Work to be completed:
Each line in the entries below that holds the word "click" belongs in the answer.

Start of Listed records

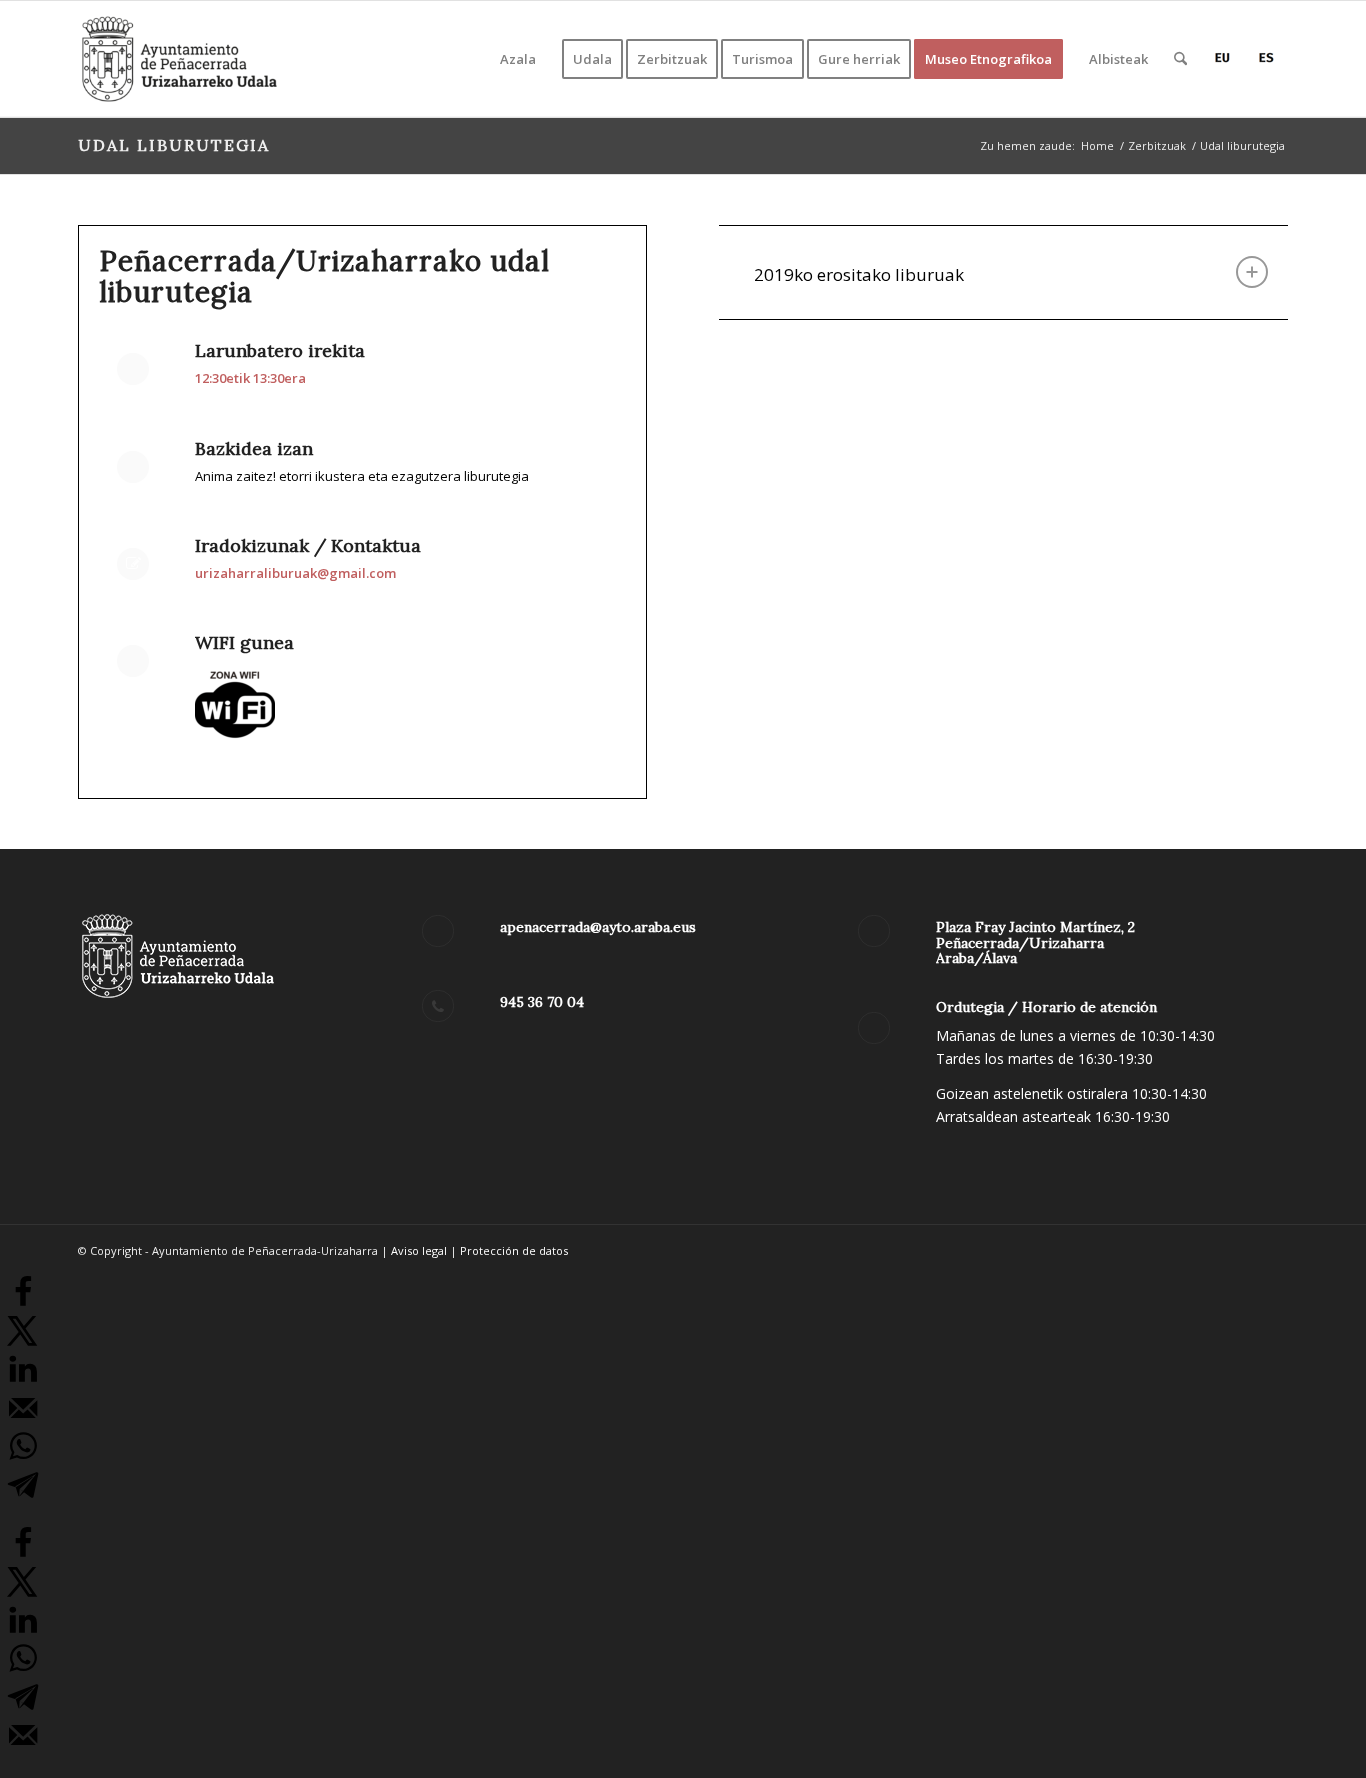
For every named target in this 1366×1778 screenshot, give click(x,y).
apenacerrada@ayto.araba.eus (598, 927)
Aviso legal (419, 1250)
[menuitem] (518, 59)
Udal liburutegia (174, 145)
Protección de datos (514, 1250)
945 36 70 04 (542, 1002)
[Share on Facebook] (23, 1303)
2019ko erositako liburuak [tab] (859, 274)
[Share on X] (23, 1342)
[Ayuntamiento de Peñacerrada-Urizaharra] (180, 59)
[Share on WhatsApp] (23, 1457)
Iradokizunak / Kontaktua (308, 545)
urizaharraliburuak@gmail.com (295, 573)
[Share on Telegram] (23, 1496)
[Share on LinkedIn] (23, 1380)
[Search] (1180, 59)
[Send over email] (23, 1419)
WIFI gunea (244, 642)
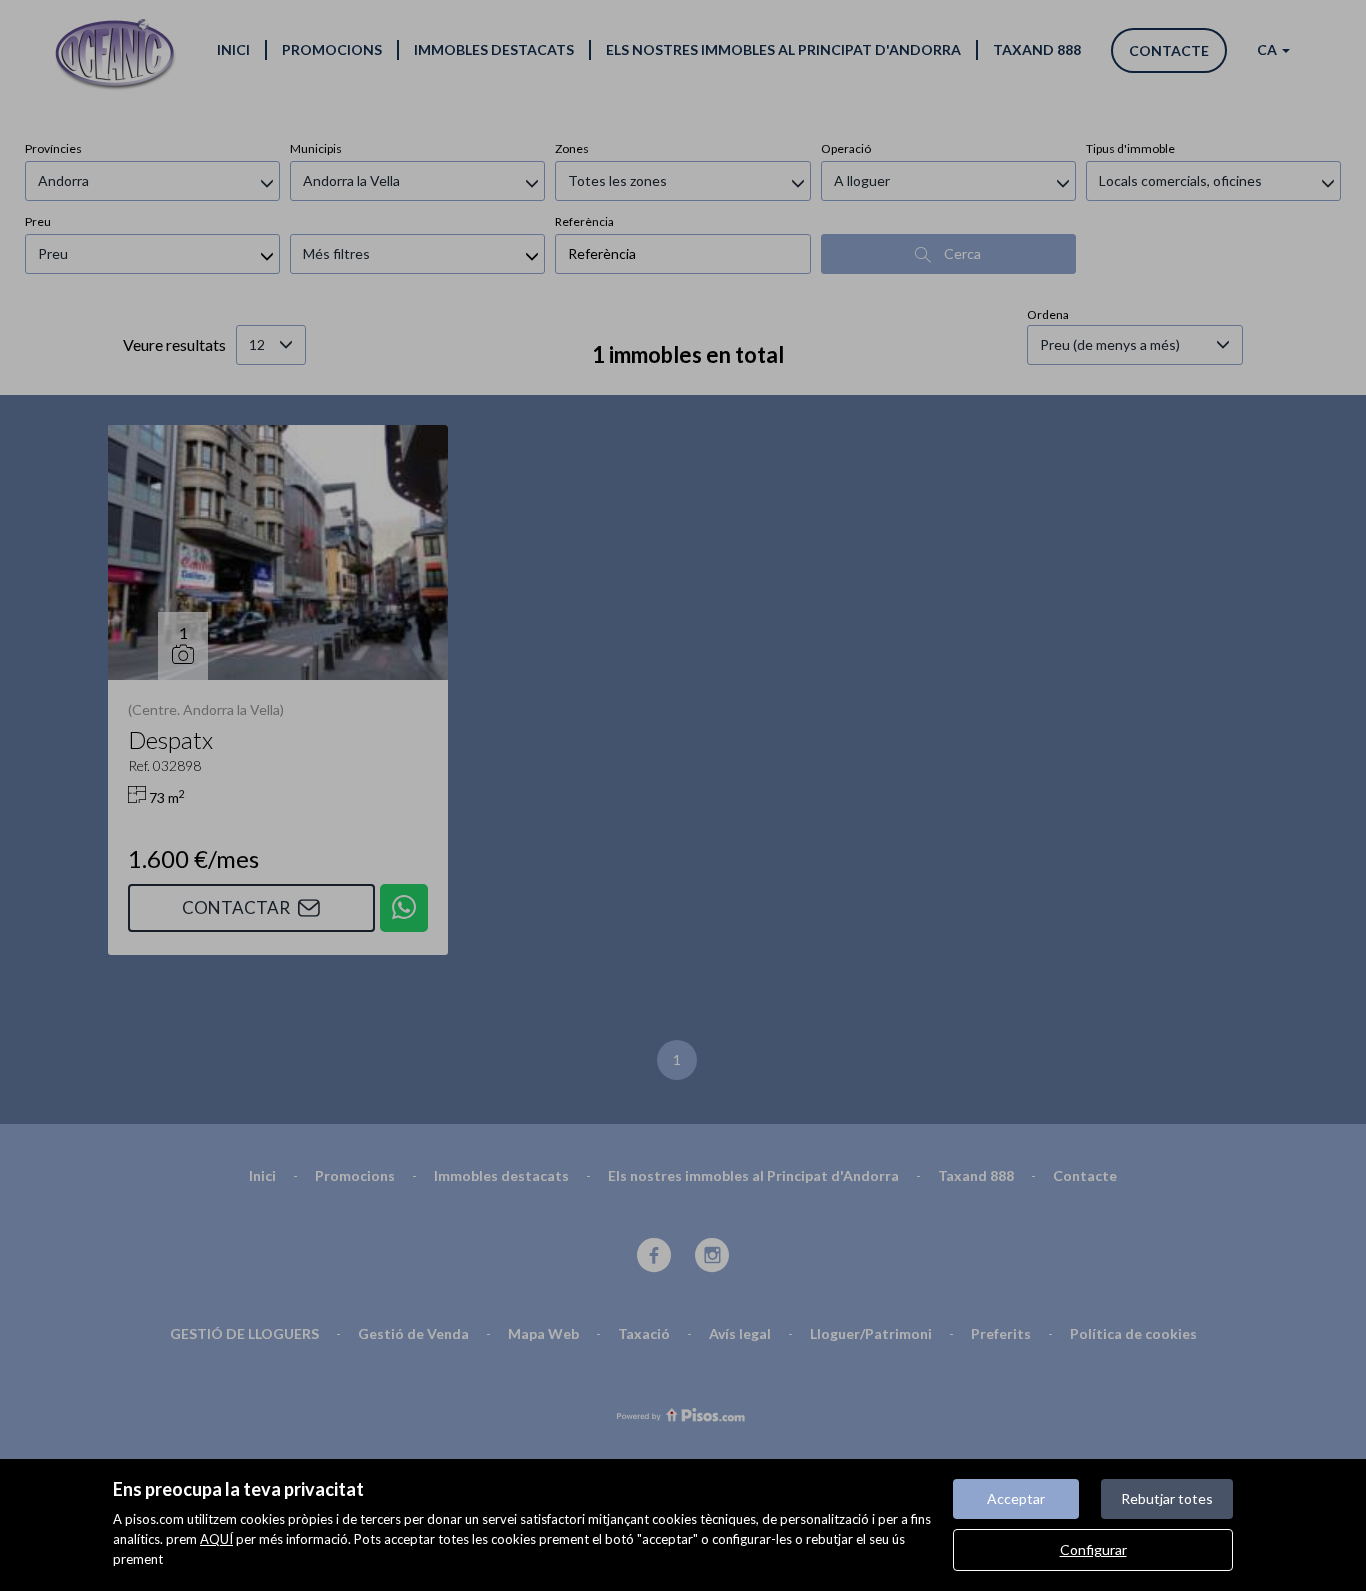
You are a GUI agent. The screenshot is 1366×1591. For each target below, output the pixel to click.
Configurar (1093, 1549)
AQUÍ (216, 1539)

End of Listed records

Written response:
For every named target in this 1366×1778 screenshot, give click(x,y).
You are a GUI agent. The screenshot is 1366×1591. For each target below, output the pixel to click.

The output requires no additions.